U.S. Rep. Bob Good. Courtesy of the Good campaign.

Some of us are old enough to remember the 1960s sci-fi TV show “Lost in Space.” Specifically, the robot named, well, Robot, who is memorable for the line “Danger, Will Robinson, danger!” whenever the 9-year-old was in jeopardy. 

Today, I modify that line: Danger, dear readers, danger! I am about to engage in political speculation.

Now, I realize that warning means some of you will come running rather than running away, but such is the nature of political punditry.

An additional warning: I will name-check both Edmund Burke and Archimedes.
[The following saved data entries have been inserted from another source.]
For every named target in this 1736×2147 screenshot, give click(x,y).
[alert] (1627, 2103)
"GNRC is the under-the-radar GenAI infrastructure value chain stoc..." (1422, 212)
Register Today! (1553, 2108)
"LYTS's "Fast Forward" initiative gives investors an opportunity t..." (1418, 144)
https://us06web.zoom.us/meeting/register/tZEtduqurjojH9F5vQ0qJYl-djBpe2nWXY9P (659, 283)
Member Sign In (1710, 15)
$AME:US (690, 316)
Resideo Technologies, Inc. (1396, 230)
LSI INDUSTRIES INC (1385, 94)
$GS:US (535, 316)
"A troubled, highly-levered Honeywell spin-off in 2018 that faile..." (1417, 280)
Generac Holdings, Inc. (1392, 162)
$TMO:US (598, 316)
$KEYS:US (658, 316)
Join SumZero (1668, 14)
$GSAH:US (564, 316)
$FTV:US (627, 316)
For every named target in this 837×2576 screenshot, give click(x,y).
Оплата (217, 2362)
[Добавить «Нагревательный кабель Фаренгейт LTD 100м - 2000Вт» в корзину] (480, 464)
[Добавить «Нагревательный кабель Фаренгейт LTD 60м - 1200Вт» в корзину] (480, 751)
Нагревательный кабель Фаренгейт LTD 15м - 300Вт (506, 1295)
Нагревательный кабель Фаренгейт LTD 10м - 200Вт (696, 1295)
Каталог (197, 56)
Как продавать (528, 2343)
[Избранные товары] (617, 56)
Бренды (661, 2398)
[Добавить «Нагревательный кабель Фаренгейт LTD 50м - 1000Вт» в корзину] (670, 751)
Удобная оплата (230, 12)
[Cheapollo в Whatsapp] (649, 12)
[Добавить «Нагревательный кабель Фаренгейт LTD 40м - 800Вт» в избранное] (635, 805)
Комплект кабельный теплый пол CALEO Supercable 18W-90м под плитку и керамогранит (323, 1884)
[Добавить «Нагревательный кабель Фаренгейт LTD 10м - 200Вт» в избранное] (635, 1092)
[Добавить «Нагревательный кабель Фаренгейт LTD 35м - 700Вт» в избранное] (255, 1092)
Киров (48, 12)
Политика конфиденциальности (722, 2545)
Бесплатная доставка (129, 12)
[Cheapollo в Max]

If all that’s not enough to scare you off, then let’s buckle up for a wild ride. I’m going to attempt to show how the current political turmoil among Lynchburg Republicans could potentially endanger the 5th District congressman, Rep. Bob Good, R-Campbell County.

First, let’s rewind to last November: Republicans swept the three seats available on the Lynchburg City Council. Adding those to the two Republicans already on the seven-member council meant that Republicans had their first majority on council in decades — or maybe ever, depending on how you do the counting. Some of you may think that it’s surprising that Lynchburg didn’t already have a Republican council but that just goes to show how misunderstood the Hill City is; it’s a more complicated place politically than outsiders realize. Two years ago my wife and I went to Lynchburg to sell a car and then went downtown to celebrate our good fortune by dining at one of the wonderful restaurants on the Bluff Walk overlooking the James River. We discovered that we had arrived during Lynchburg’s Pride Night.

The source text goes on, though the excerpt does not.